Passage provided -
+ + +

People in the industry explain that failure is inevitable as science depends on it to advance in knowledge. However, the figure is overwhelmingly high, especially if we consider that drug discovery costs around US$1 billion and takes between ten to fifteen years.
Projects fail when they do not meet the study’s primary endpoint. Why is it that clinical trials go wrong more often than not? There are many different reasons to explain this, mainly including lack of efficacy, safety concerns, strategic reasons and economics, or some combination of these.
This can happen to both small and big biopharmaceutical companies, especially during mid to late-stage trials. These clinical setbacks are costly and frustrating, and can weaken the companies’ drug pipelines. They also, of course, affect patients who need new drugs and treatments.
However, it is possible to reduce failure rates by adjusting and improving certain designs and practices, and by assessing potential areas of failure in specific studies.
What are the problems and how to overcome them? Here are some of the most common reasons why trials fail, according to experts in the industry.

+ + +

Provided records -
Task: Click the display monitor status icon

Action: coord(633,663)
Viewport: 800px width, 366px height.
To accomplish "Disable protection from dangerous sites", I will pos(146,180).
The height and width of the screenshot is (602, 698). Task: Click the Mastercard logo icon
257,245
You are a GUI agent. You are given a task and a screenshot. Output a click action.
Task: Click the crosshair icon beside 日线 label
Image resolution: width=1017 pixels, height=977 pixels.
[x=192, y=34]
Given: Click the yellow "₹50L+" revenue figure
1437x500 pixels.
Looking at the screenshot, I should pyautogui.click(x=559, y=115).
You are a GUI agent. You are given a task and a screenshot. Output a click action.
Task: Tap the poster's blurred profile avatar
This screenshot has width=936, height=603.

+ + +

Work order 1 -
Condense the paragraph of the passage on clinical trial failure that begins "Projects fail when they do not meet" into a shorter version that keeps its main facts.
Work order 2 -
Repeat the stretch of the passage on clinical trial failure from "Projects fail when" through "drugs and treatments." word for word.
The records were taken from a different source than the passage on clinical trial failure.

Final answer 1 -
A project fails when it misses the study's primary endpoint. Clinical trials usually go wrong because of lack of efficacy, safety concerns, strategic reasons, economics, or a combination of these.

Final answer 2 -
Projects fail when they do not meet the study’s primary endpoint. Why is it that clinical trials go wrong more often than not? There are many different reasons to explain this, mainly including lack of efficacy, safety concerns, strategic reasons and economics, or some combination of these.
This can happen to both small and big biopharmaceutical companies, especially during mid to late-stage trials. These clinical setbacks are costly and frustrating, and can weaken the companies’ drug pipelines. They also, of course, affect patients who need new drugs and treatments.